En una ciudad donde los valores están invertidos y las autoridades de tránsito son vistas con muchísima prevención por un gran número de conductores y motociclistas, las cámaras de seguridad vial o foto detección resultan ser una herramienta bastante eficaz a las que no se puede agredir, controvertir ni insultar como ocurre a diario con los agentes de tránsito, aunque se cometen errores como ocurrió recientemente con un conductor al que se le impuso una multa por una falta que no cometió debido a una lectura errónea de una cámara que sancionó a su vehículo adjudicándole una placa que no le correspondía. Tras los reclamos a la Secretaría y gracias a la denuncia de El País al conductor le fueron retiradas del sistema las infracciones y pudo renovar su licencia para conducir.

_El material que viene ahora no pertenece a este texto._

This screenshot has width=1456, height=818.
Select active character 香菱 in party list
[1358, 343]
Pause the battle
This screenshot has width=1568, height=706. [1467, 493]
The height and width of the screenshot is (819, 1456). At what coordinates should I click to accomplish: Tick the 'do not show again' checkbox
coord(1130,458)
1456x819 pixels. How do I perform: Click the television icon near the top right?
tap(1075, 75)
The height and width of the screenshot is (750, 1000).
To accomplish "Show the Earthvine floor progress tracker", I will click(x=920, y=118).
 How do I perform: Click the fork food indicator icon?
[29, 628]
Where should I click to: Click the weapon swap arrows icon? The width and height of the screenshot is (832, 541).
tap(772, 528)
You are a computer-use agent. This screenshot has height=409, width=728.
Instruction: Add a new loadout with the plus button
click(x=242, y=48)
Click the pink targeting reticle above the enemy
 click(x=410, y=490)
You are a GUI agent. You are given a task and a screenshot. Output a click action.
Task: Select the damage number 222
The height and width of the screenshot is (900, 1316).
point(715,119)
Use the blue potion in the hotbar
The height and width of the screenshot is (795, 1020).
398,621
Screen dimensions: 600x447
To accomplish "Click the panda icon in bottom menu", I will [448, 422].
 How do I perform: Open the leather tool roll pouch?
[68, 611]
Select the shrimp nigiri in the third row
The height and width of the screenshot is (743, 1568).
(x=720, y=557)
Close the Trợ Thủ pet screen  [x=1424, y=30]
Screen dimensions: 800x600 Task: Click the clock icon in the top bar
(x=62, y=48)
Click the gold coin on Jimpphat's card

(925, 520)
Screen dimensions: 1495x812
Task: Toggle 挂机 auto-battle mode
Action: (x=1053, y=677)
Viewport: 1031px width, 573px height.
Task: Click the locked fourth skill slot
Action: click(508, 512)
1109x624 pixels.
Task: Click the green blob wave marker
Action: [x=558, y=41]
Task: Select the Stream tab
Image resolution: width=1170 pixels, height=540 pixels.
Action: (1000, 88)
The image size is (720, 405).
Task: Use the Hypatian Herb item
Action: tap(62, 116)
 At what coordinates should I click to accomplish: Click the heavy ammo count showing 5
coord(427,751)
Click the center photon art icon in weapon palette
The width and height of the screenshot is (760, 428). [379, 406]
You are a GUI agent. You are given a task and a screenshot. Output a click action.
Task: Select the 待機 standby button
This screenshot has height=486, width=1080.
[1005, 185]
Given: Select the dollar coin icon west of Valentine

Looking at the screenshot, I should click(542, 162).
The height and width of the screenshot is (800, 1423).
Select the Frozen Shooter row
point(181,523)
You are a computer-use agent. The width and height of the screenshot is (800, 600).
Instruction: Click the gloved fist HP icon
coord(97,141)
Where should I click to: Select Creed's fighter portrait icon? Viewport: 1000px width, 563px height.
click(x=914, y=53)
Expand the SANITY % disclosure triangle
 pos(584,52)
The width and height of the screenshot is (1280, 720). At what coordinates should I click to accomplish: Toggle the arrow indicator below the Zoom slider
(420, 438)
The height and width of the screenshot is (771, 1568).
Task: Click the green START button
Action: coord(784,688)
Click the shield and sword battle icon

La videovigilancia asistida con inteligencia artificial ha revolucionado el mundo de la seguridad en países densamente poblados como China donde es imposible moverse sin que las autoridades sepan la ubicación exacta de cada persona lo que aumenta la sensación de seguridad pero que tiene implicaciones legales en cuanto al derecho a la privacidad pero el que nada debe nada teme, y China es China y los derechos a la intimidad en un país de 1414 millones de habitantes donde todos viven en espacios reducidos son un chiste.

El tema de las fotomultas se soluciona muy fácil: reduzca la velocidad, respete los semáforos, las normas de tránsito y tenga sus documentos al día.